“As a rock, sir.”
I made Jack come downtown and lunch with me, but when I started him off, about two o’clock, he looked so like a cat padding up the back-stairs to where she knows there’s a little canary meat—scared, but happy—that I said once more: “Now be firm, Jack.”
“Firm’s the word, sir,” was the resolute answer.
“And unyielding.”
“As the old guard.” And Jack puffed himself out till he was as chesty as a pigeon on a barn roof, and swung off down the street looking mighty fine and manly from the rear.

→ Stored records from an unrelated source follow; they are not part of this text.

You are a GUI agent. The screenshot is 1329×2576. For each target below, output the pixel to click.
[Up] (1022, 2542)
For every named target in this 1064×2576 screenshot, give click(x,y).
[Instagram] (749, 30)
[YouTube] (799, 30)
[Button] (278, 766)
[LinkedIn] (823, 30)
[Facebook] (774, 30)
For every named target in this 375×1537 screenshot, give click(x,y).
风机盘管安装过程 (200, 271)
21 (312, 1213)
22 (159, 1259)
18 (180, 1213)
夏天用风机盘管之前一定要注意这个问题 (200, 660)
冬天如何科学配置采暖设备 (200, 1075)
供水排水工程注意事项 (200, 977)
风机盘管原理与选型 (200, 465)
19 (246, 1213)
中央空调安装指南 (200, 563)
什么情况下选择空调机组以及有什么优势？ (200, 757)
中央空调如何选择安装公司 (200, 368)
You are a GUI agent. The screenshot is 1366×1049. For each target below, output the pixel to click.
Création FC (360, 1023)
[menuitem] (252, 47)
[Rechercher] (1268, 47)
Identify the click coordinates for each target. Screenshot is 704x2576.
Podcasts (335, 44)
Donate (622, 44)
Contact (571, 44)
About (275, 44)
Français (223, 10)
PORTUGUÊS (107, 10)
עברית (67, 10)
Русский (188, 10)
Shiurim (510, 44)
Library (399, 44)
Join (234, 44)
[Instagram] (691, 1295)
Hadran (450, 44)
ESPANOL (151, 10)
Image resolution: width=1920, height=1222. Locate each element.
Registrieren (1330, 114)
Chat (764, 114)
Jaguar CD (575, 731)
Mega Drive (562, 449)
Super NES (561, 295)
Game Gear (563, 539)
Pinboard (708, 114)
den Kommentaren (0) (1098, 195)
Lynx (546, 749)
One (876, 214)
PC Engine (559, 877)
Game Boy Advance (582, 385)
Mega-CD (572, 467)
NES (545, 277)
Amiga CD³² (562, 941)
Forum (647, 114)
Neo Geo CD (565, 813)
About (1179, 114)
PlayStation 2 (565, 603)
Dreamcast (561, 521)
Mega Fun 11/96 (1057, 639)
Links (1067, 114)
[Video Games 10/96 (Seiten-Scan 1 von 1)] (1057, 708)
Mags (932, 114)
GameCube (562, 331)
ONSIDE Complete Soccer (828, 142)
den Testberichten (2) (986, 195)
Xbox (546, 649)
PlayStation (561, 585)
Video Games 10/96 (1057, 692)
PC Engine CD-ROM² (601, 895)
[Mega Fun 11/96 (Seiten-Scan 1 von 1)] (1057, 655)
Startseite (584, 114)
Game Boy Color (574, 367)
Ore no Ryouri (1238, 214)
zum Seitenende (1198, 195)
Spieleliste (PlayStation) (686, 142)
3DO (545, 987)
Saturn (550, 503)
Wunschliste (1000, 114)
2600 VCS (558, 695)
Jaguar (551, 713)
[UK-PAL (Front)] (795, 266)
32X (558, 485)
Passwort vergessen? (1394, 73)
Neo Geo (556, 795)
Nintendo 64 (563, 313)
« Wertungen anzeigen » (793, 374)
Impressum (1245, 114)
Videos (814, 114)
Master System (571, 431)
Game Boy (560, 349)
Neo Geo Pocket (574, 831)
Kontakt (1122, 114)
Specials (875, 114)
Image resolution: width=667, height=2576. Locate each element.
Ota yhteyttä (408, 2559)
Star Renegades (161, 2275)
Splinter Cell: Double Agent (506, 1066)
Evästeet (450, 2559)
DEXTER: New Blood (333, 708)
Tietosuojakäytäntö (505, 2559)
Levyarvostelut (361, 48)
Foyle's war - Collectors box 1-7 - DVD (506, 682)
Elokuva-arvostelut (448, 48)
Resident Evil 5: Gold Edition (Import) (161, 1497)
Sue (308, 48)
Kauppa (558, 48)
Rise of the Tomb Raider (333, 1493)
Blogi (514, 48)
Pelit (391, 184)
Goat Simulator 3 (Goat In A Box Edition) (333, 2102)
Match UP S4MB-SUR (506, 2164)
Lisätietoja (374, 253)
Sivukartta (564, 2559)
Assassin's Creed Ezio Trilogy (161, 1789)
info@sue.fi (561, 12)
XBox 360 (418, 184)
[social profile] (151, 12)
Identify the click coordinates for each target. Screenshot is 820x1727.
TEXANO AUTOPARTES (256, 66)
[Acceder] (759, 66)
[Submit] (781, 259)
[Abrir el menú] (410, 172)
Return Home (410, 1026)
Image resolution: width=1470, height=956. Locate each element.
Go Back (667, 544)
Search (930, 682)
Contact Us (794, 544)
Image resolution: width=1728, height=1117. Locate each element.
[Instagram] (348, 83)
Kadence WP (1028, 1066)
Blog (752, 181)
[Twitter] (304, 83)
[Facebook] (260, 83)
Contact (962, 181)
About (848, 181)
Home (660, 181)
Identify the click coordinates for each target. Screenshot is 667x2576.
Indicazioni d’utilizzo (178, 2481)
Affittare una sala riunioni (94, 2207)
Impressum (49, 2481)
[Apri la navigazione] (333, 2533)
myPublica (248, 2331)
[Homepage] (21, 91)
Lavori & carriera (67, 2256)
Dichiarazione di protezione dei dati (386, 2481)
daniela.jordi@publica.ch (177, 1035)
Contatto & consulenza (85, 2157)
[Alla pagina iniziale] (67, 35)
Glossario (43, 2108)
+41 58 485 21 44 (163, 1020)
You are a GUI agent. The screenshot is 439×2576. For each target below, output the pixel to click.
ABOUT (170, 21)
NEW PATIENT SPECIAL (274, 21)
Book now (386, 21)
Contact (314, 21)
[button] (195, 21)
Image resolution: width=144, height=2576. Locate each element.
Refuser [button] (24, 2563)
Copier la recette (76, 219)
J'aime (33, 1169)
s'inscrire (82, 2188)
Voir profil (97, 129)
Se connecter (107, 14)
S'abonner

I never really got the straight of it, but I pieced together these particulars later. At the corner there was a flower store. Jack stepped inside and sent a box of roses by special messenger to Miss Curzon, so there might be something to start conversation when he got there. Two blocks farther on he passed a second florist’s, turned back and sent some lilies to Miss Moore, for fear she might think he’d forgotten her during the hour or more before he could work around to her house. Then he chased about and found a third florist, from whom he ordered some violets for Miss Churchill, to remind her that she had promised him the first dance at the Blairs’ that night. Your Ma told me that Jack had nice instincts about these little things which women like, and always put a good deal of heavy thought into selecting his flowers for them. It’s been my experience that a critter who has instincts instead of sense belongs in the bushes with the dicky-birds.
No one ever knew just what happened to Jack during the next three hours. He showed up at his club about five o’clock with a mighty conceited set to his jaw, but it dropped as if the spring had broken when he caught sight of me waiting for him in the reading-room.
“You here?” he asked as he threw himself into a chair.
“You bet,” I said. “I wanted to hear how you made out. You settled the whole business, I take it?” but I knew mighty well from his looks that he hadn’t settled anything.
“Not—not exactly—that is to say, entirely; but I’ve made a very satisfactory beginning.”